An Abnormal Superhero in a World of Freaks
The superheroes the world now regularly sees come to vivid life on the silver screen all had inauspicious beginnings. Intellectual property that today are worth multibillions of dollars started out in oft-maligned funny books. Most of the time these beginnings were designed to transcend the tiny medium they occupied. They were stories about gods and monsters, about tragedies and the nature of power.
Spider-Man was different. Spider-Man was just a kid. He didn’t come from another planet. He didn’t really have a special or tragic origin. He gained his powers by accident, not an act of providence or will. While he was technically an orphan, it’s hard to feel too bad for him given that his wonderful aunt and uncle raised him. He was a comics-sized hero in a fictional marketplace of gods and monsters.

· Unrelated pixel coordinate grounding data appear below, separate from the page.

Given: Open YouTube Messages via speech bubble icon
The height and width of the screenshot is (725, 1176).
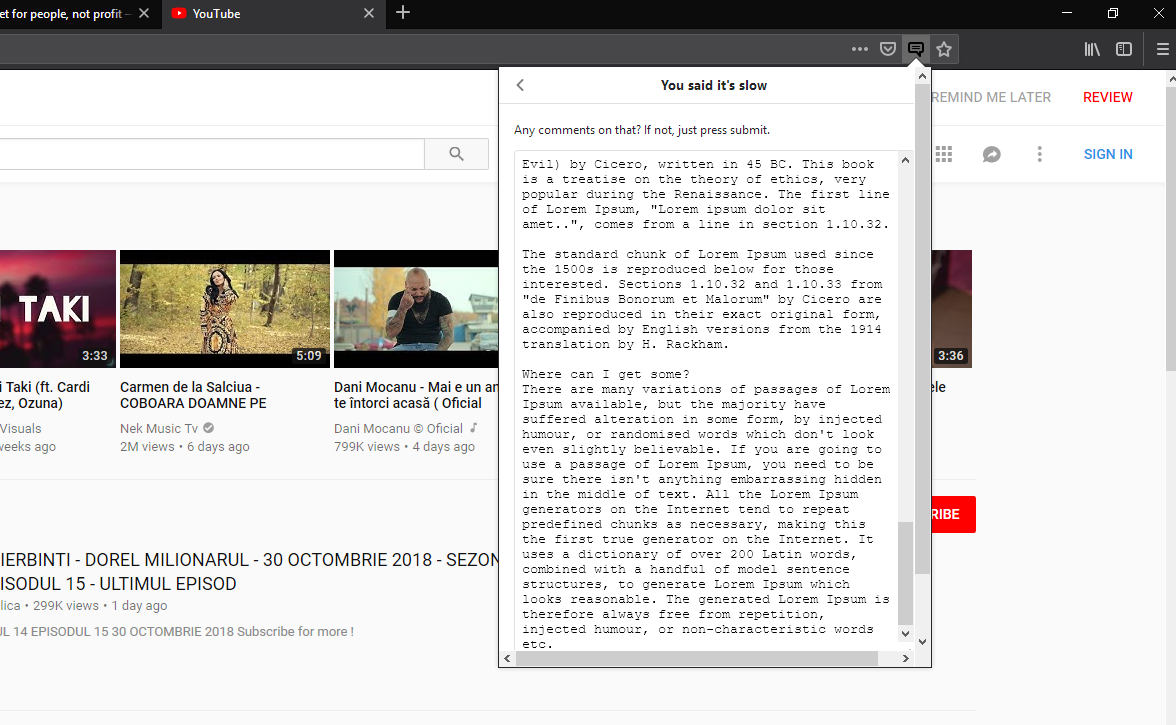Looking at the screenshot, I should pos(991,154).
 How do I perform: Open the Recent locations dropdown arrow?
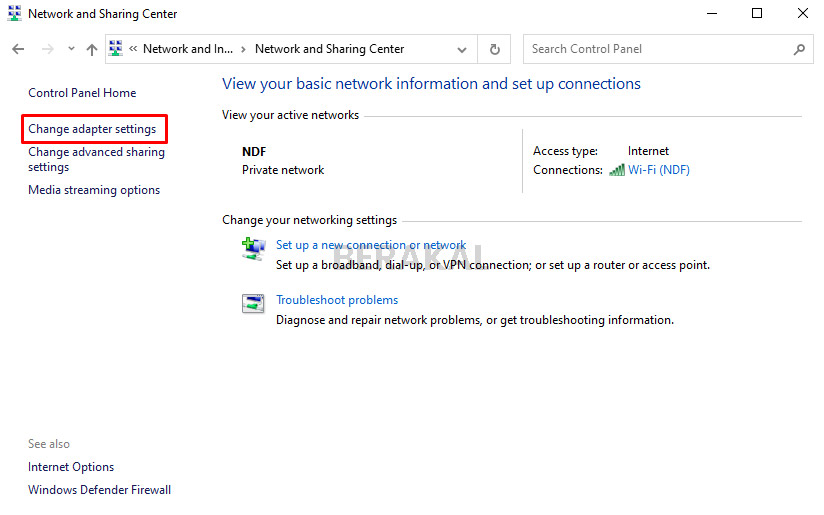pos(71,49)
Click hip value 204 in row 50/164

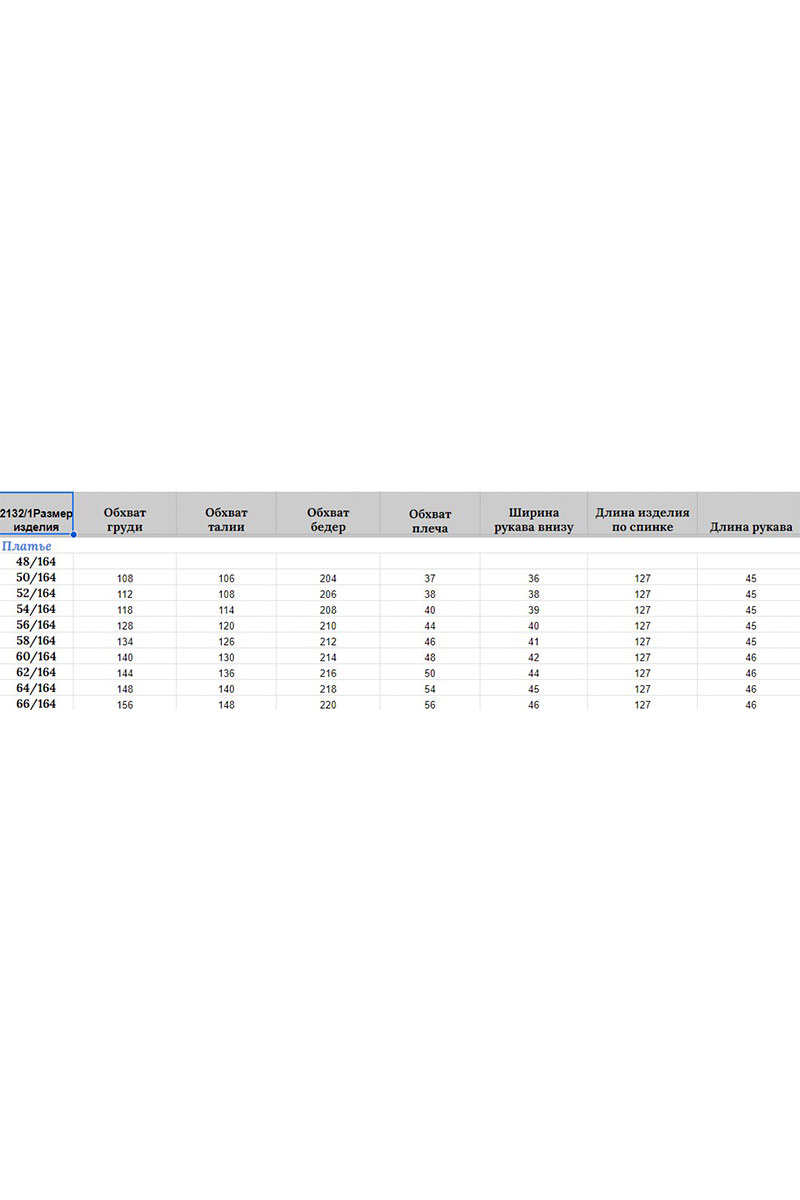[x=328, y=579]
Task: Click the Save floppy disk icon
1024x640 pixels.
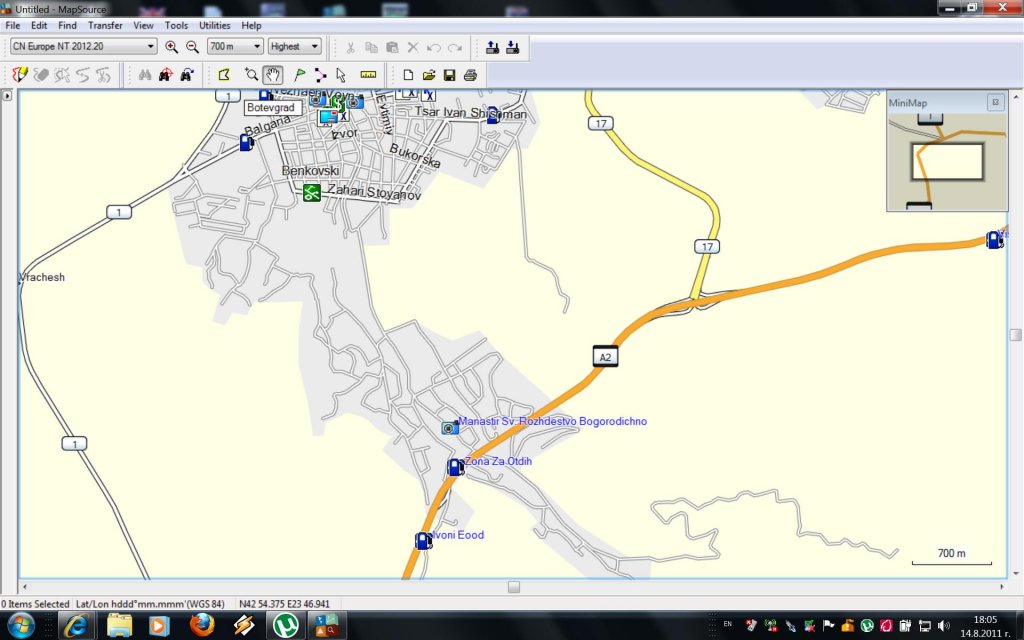Action: 449,75
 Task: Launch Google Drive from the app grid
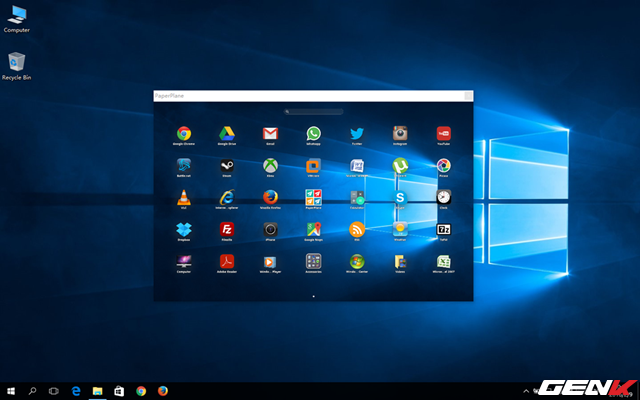[226, 134]
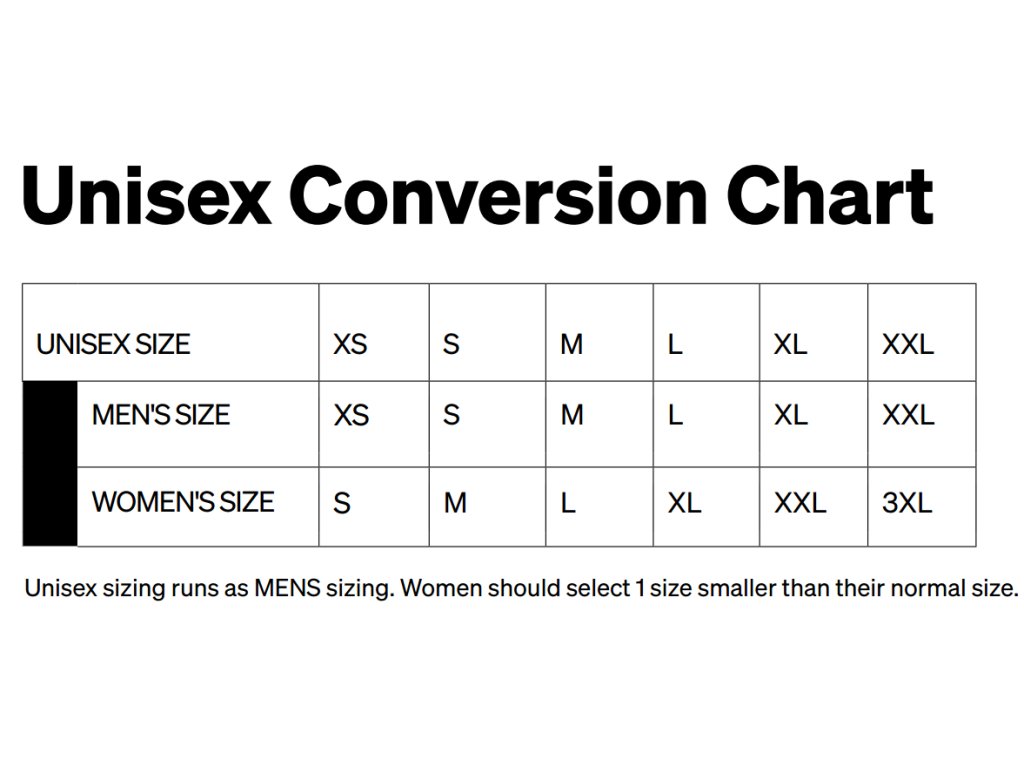The width and height of the screenshot is (1024, 768).
Task: Click S in the Women's Size row
Action: 342,503
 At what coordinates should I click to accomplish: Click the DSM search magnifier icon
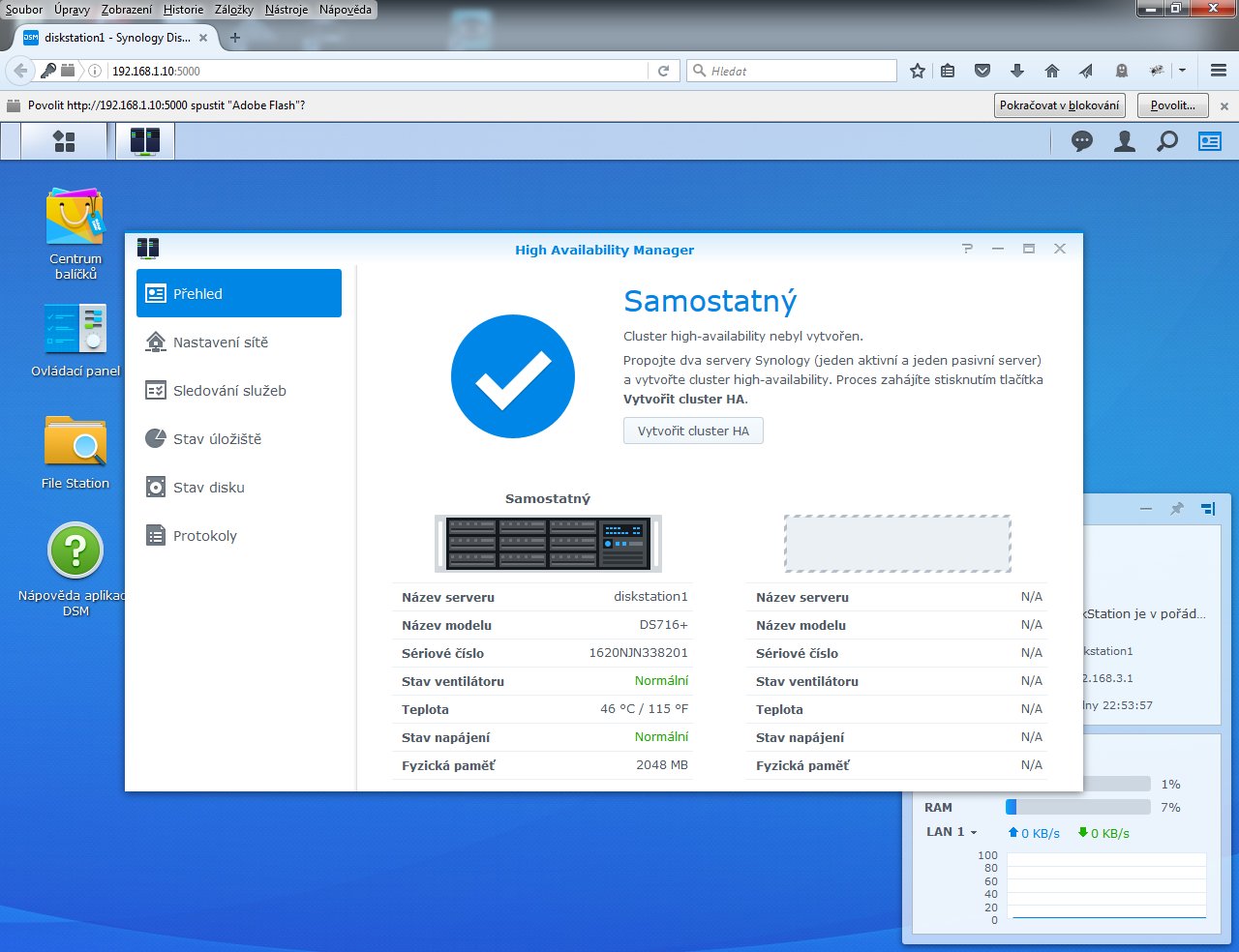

He’s also essentially a street-level hero. Many of these tropes would become established parts of especially Marvel’s unique vision of the superhero, but for the most part they started with Spidey.
Spider-Man has become such a massive touchstone of pop culture that he just feels normal to us now. The tropes he popularized feel like clichés today, but they were not in 1962. If you stand him up right next to Superman and Batman, everything about Spider-Man becomes shockingly unique.
Lee and Kirby weren’t fond of capes, so his lack of them wasn’t unique to what became the Marvel style. But what was unique at the time was that he was a heroic character who covers his entire face with a mask. He could easily be confused with a villain.
Steve Ditko Was the Force Behind Spider-Man
Lee co-created the Webhead with Ditko, and Kirby contributed some elements. But Ditko was really the one who took the character and ran with it. He is responsible for the actual design of the character, and the one who defined the boundaries of Spider-Man’s world.
The first 39 issues of “The Amazing Spider-Man” are officially collaborations between Lee and Ditko, but Lee is mostly the author of the dialogue. Ditko is the one who actually told the stories by developing the plot and doing all the pencils.
The height of this collaboration seems to be Spider-Man #31-33, the legendary “If this be my destiny…!” story line partially used in “Spider-Man: Homecoming.” The scene where Peter forces himself to push the crumbled building off his back is essentially stolen from “Amazing Spider-Man” #33.
Spider-Man’s Problems Are Human Problems
The foundation laid in Spider-Man’s early years produced a juggernaut of commercial success for Marvel over the following decades. At various points there were up to three monthly titles dedicated to Spider-Man, and sometimes the flagship title was a thrice-monthly publication
Spider-Man’s perfect mix of the normal boy who wants normal things but also happens to have powers generates highly addictive soap opera narratives. A great Batman story line has him go toe to toe with the Joker. But a great Spidey story also has him running late to a job, making Mary Jane mad, forgetting to help Aunt May with the groceries, fighting the Lizard, and having to get all the elements together to make the special chemical substance that makes up his webbing. Peter Parker has a normal life with the superhero part built on top, so his problems are fundamentally human problems with the fantastical built around it.
That is something that has now made Spider-Man last past his author’s lifetime. Because it fits his personality, I think Ditko would be deeply comforted by the fact that his body wasn’t discovered for two days, and his death unreported to the public for almost a week. As in his life, so in his death his legacy will live on for as long as there are funny books and cinemas somewhere in the universe.
The impression Ditko has left behind is huge. He created other characters as well, such as Doctor Strange. But until the end of time young boys will be told to live by Spider-Man’s great, lasting phrase: “With great power comes great responsibility.”